Time Chasers (1994) (part 1 of 3)
In Time Chasers, amateur Vermont filmmaker David Giancola writes and directs a zero-budget homage to the Back to the Future trilogy, complete with an unorthodox time machine, jumps back and forth from the ‘50s to the near future, and a few instances of people meeting their past/future selves. It was made on the (really, really) cheap, the special effects are bargain basement, and the acting is (to put it mildly) laughable, but it isn’t nearly as bad as people might tell you. And by “people”, I of course mean MSTies.
This movie gained a reputation for being terrible thanks to an appearance on Mystery Science Theater 3000, but if you watch the actual, unedited movie, you’ll find that Time Chasers is a surprisingly entertaining action film given its miniscule budget, with a few funny lines and an occasionally thoughtful plot.
Nick Miller is a dorky Vermont scientist with a horrifying brown mullet and Jay Leno’s chin. Using nothing more than an ancient PC and a Commodore-64, Nick has singlehandedly created a time machine that he calls “the Time Transport”.

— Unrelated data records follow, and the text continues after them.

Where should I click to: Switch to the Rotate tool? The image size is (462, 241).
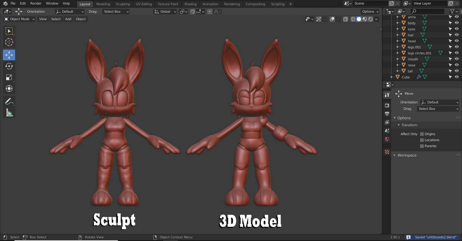click(x=9, y=66)
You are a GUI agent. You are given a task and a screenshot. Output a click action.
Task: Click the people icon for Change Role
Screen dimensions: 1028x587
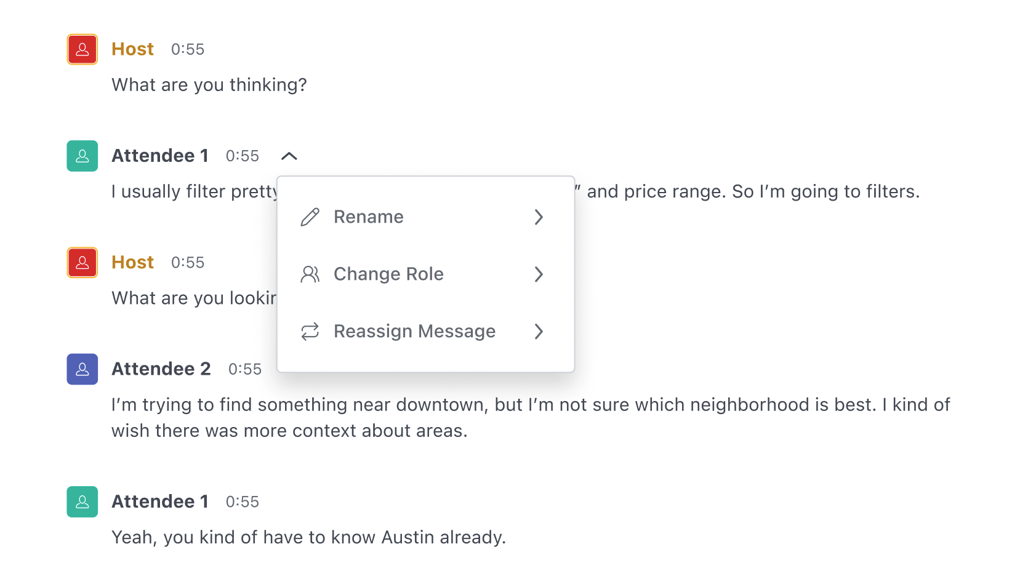pyautogui.click(x=310, y=274)
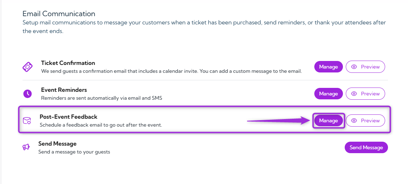408x184 pixels.
Task: Click the 'Reminders are sent automatically' description
Action: 102,98
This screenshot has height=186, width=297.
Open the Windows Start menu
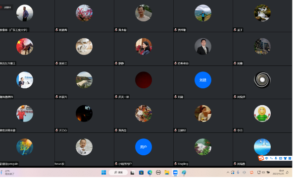click(x=103, y=172)
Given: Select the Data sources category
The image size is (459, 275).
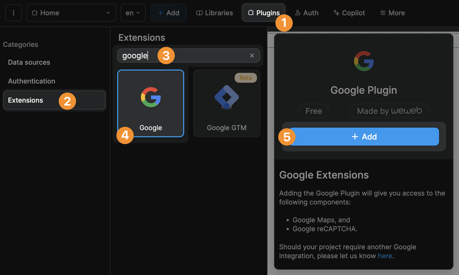Looking at the screenshot, I should 29,62.

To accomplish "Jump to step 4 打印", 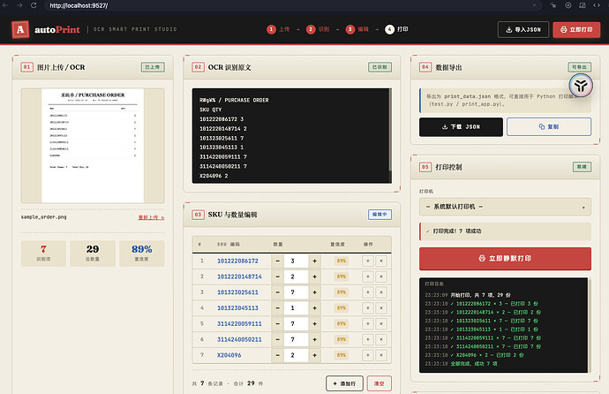I will [396, 29].
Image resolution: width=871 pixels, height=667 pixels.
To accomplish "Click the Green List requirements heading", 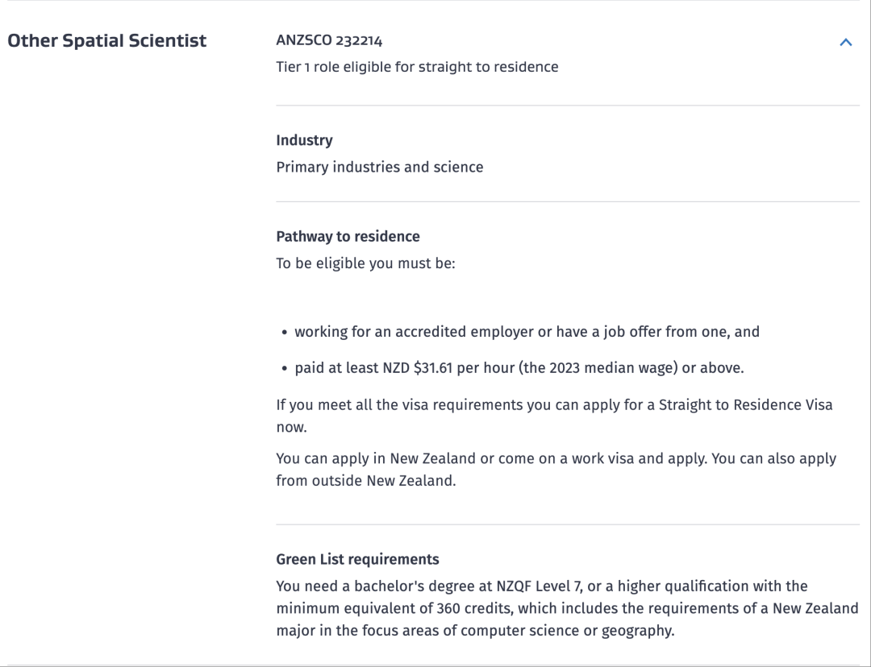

For reasons never made clear, the Transport has been built into a small propeller-driven plane, and every time Nick travels through time he has to take off and land, as well as pass through a cheap special effect that looks like the feedback loop when you point a camcorder at its own monitor.
At the start of the film, Nick returns from a successful flight to the future, which is illustrated by him handing his mechanic friend a JFK half-dollar from the year 2041—though I don’t even think they still make these things now.
High on his amazing breakthrough, and fully aware that he is now officially the first human being to travel through time, Nick immediately… goes home to watch TV. And as he heads home, we learn that Nick Miller is a different sort of action hero. He doesn’t own a car, and he prefers to ride a bike. No, not a motorcycle. A bicycle. Which puts him in the same league as rough and tumble action heroes like Jupiter Jones.
During a commercial break in a late night movie, Nick sees an ad for a company called “Gen-Corp”, which features CEO J.K. Robertson talking about how his company is always on the lookout for new ideas from inventors.